Красавица принялась водить руками по его груди в поисках то ли травм, то ли застежек, но не успел его премудрие обеспокоиться еще сильнее, как она продолжила:
– Но за нашу помощь ты должен отдать нам кое-что.
– Но у меня нет ничего ценного!
– Тогда подаришь бесценное, – обворожительно улыбнулась она.
– Что? – Агафон опешил.
– Мне – горячий поток своего девственно-незамутненного ян, что сделает меня бессмертной…
– Ч-что?..
– …а всем остальным… Но об этом ты узнаешь в свое время. Не дать человеку познать неожиданное – недостойная привычка.

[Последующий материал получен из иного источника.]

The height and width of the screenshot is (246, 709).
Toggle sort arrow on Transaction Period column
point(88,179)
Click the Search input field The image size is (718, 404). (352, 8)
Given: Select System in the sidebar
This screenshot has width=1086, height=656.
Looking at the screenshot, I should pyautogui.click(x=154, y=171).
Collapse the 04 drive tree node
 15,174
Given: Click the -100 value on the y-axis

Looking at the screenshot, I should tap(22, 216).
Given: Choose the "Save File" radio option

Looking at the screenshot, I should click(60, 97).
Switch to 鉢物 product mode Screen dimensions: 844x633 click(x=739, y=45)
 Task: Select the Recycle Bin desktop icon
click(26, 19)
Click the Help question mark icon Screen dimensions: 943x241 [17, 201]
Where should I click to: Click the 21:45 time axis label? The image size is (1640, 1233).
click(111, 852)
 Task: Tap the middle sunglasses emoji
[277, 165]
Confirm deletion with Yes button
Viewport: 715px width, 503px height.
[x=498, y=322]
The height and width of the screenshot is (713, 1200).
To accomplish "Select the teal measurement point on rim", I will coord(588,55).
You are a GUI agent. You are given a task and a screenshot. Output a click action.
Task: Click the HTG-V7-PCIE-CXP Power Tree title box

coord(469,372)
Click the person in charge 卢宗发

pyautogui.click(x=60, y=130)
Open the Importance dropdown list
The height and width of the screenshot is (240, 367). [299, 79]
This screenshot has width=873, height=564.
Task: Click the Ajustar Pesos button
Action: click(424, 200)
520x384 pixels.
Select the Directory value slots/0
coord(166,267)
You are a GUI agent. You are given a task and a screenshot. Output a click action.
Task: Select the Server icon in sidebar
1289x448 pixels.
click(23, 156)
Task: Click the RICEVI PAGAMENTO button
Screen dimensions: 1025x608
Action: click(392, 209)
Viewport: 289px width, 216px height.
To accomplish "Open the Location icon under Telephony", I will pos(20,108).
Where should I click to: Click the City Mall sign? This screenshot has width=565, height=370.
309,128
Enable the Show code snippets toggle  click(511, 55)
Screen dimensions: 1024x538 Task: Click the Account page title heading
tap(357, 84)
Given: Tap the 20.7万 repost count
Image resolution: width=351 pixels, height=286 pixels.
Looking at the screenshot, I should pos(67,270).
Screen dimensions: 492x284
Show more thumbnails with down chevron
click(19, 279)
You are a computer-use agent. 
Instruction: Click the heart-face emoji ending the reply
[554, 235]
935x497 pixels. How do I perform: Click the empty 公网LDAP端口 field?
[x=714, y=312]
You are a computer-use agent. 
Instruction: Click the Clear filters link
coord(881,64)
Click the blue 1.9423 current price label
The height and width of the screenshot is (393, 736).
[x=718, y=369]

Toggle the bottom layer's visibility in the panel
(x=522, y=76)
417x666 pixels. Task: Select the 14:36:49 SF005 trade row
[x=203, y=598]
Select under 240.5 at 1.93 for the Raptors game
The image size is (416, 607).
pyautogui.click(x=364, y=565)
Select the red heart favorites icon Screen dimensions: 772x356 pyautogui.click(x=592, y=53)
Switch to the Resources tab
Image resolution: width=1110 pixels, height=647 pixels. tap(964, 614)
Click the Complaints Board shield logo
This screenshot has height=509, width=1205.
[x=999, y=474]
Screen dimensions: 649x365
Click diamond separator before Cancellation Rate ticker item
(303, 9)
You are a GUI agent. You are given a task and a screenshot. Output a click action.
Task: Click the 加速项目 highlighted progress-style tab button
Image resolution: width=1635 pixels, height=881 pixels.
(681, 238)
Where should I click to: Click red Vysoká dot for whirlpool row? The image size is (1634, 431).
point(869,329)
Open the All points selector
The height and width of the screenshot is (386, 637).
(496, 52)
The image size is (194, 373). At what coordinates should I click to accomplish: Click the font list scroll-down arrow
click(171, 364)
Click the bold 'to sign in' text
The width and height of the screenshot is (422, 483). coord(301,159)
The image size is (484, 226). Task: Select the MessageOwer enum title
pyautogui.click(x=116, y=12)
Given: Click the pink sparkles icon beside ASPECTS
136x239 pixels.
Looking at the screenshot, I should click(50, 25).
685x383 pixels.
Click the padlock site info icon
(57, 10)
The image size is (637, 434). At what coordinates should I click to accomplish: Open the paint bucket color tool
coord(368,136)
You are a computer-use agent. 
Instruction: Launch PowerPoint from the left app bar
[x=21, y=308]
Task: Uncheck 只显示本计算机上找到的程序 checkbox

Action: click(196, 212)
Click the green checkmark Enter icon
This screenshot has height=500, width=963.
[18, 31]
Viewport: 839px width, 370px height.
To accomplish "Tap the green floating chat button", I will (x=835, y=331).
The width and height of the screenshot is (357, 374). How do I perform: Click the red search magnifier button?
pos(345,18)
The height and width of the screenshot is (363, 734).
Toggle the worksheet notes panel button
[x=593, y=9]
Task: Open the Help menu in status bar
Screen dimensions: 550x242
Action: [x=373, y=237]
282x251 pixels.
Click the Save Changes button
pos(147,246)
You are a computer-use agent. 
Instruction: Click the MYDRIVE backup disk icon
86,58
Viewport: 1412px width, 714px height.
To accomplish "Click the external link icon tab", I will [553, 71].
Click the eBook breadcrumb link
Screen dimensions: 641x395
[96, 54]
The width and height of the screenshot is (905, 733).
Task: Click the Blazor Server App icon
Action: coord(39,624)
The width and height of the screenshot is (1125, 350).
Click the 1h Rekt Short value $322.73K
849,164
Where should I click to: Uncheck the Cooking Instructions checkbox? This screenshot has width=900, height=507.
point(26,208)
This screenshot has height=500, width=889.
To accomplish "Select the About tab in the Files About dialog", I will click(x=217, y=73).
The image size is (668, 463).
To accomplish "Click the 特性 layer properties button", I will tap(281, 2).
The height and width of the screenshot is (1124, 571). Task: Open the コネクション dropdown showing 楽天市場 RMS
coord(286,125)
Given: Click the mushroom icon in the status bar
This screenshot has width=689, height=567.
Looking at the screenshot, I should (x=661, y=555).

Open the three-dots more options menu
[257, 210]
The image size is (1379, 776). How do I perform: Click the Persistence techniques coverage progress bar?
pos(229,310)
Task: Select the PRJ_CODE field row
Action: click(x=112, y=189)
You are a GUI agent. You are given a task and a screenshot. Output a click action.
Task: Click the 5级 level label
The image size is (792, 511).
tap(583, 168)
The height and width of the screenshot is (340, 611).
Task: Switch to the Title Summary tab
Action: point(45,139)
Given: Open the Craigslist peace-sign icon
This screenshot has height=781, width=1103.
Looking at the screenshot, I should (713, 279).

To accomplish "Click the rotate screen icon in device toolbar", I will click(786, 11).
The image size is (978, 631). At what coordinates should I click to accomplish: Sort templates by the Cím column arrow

Его премудрие считал, что в некоторых случаях эта привычка – высший класс, но сначала его никто не спросил, а потом все философские размышления вылетели из головы, как бурей выметенные: от слов и намёков красавица перешла к действию. Жмурясь, хмурясь и мотая головой, сначала она пыталась размотать его куртку, как кусок полотна, держа за воротник и игнорируя застежки и рукава. Потом путем нечеловеческих усилий дотянула голенища его обувки до колена. Дальше ботинки вытягиваться отказались наотрез. С самым ошарашенным видом переводя взгляд с обрывка шнурка в своей руке на его штаны и обратно, она перешла к дальнему концу Агафона и принялась щекотать его подметки. Чтобы сделать ей приятное, он пару раз хихикнул, но она, кажется, ожидала другой реакции.
– Твои ступни жёсткие, как копыта! – недовольно заявила Лепесток.
– Толщина мозолей – мерило святости.
– Не понимаю, отчего ты тогда до сих пор не у престола Нефритового Государя, – пробурчала она и задумалась.
"Иллюзия держится! – понял маг. – Она видит монашескую хламиду в пол и босые ноги! Но если начнёт использовать не только глаза, но и мозги и пожалуется синерожему дружку – мне конец. Понять бы еще, чего ей от меня надо…"
Выработав тем временем план "Б", хозяйка перешла ко фронтальному наступлению. Переместившись к голове чародея, она чмокнула его в щеку, потом в лоб, и выпрямилась с видом женщины из лукоморского селения, только что остановившей на скаку в горящей избе тройку коней.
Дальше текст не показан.